▶ **DIRECTIONS FOR THIS TASK**: An exact repetition of all the entries that follow is required.

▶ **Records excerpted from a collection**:
###
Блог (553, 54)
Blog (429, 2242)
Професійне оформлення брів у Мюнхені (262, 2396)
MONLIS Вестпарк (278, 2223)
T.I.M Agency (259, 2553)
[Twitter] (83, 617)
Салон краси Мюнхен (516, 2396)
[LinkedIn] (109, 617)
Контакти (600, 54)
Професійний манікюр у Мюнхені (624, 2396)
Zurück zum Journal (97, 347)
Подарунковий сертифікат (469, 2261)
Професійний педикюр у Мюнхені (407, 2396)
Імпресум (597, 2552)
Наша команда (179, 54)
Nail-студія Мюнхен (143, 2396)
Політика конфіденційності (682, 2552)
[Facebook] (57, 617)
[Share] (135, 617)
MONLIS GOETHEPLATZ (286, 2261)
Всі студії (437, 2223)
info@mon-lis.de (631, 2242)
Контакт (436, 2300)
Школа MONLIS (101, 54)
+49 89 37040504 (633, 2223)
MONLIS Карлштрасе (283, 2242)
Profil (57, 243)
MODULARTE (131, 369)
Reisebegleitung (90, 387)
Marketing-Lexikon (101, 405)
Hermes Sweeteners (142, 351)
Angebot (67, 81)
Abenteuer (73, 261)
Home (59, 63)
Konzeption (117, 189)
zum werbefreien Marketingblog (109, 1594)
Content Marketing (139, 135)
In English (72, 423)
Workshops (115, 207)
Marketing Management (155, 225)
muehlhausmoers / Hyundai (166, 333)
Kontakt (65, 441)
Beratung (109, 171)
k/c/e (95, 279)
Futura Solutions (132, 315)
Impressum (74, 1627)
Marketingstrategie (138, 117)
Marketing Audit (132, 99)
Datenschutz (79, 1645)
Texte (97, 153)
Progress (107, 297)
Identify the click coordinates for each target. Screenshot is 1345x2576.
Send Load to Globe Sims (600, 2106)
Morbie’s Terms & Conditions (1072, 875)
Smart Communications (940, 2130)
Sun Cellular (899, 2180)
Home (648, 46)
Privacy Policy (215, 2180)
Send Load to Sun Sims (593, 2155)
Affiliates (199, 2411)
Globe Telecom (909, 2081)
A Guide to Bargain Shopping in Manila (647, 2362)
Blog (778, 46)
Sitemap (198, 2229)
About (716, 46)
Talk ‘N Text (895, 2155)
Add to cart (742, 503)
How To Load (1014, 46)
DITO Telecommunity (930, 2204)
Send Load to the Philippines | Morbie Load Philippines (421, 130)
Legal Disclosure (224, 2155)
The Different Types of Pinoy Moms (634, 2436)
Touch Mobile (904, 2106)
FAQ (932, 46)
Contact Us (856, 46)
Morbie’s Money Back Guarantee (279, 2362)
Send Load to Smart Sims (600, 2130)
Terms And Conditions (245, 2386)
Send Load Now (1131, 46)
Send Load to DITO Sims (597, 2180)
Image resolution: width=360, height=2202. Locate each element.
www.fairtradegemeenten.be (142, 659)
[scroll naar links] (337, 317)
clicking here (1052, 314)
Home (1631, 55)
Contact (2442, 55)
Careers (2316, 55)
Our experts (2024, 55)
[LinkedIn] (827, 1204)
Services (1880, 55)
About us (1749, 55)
###
▶ **ANSWER TO THIS EXERCISE**:
Блог (553, 54)
Blog (429, 2242)
Професійне оформлення брів у Мюнхені (262, 2396)
MONLIS Вестпарк (278, 2223)
T.I.M Agency (259, 2553)
[Twitter] (83, 617)
Салон краси Мюнхен (516, 2396)
[LinkedIn] (109, 617)
Контакти (600, 54)
Професійний манікюр у Мюнхені (624, 2396)
Zurück zum Journal (97, 347)
Подарунковий сертифікат (469, 2261)
Професійний педикюр у Мюнхені (407, 2396)
Імпресум (597, 2552)
Наша команда (179, 54)
Nail-студія Мюнхен (143, 2396)
Політика конфіденційності (682, 2552)
[Facebook] (57, 617)
[Share] (135, 617)
MONLIS GOETHEPLATZ (286, 2261)
Всі студії (437, 2223)
info@mon-lis.de (631, 2242)
Контакт (436, 2300)
Школа MONLIS (101, 54)
+49 89 37040504 (633, 2223)
MONLIS Карлштрасе (283, 2242)
Profil (57, 243)
MODULARTE (131, 369)
Reisebegleitung (90, 387)
Marketing-Lexikon (101, 405)
Hermes Sweeteners (142, 351)
Angebot (67, 81)
Abenteuer (73, 261)
Home (59, 63)
Konzeption (117, 189)
zum werbefreien Marketingblog (109, 1594)
Content Marketing (139, 135)
In English (72, 423)
Workshops (115, 207)
Marketing Management (155, 225)
muehlhausmoers / Hyundai (166, 333)
Kontakt (65, 441)
Beratung (109, 171)
k/c/e (95, 279)
Futura Solutions (132, 315)
Impressum (74, 1627)
Marketingstrategie (138, 117)
Marketing Audit (132, 99)
Datenschutz (79, 1645)
Texte (97, 153)
Progress (107, 297)
Identify the click coordinates for each target. Screenshot is 1345x2576.
Send Load to Globe Sims (600, 2106)
Morbie’s Terms & Conditions (1072, 875)
Smart Communications (940, 2130)
Sun Cellular (899, 2180)
Home (648, 46)
Privacy Policy (215, 2180)
Send Load to Sun Sims (593, 2155)
Affiliates (199, 2411)
Globe Telecom (909, 2081)
A Guide to Bargain Shopping in Manila (647, 2362)
Blog (778, 46)
Sitemap (198, 2229)
About (716, 46)
Talk ‘N Text (895, 2155)
Add to cart (742, 503)
How To Load (1014, 46)
DITO Telecommunity (930, 2204)
Send Load to the Philippines | Morbie Load Philippines (421, 130)
Legal Disclosure (224, 2155)
The Different Types of Pinoy Moms (634, 2436)
Touch Mobile (904, 2106)
FAQ (932, 46)
Contact Us (856, 46)
Morbie’s Money Back Guarantee (279, 2362)
Send Load to Smart Sims (600, 2130)
Terms And Conditions (245, 2386)
Send Load Now (1131, 46)
Send Load to DITO Sims (597, 2180)
Image resolution: width=360, height=2202. Locate each element.
www.fairtradegemeenten.be (142, 659)
[scroll naar links] (337, 317)
clicking here (1052, 314)
Home (1631, 55)
Contact (2442, 55)
Careers (2316, 55)
Our experts (2024, 55)
[LinkedIn] (827, 1204)
Services (1880, 55)
About us (1749, 55)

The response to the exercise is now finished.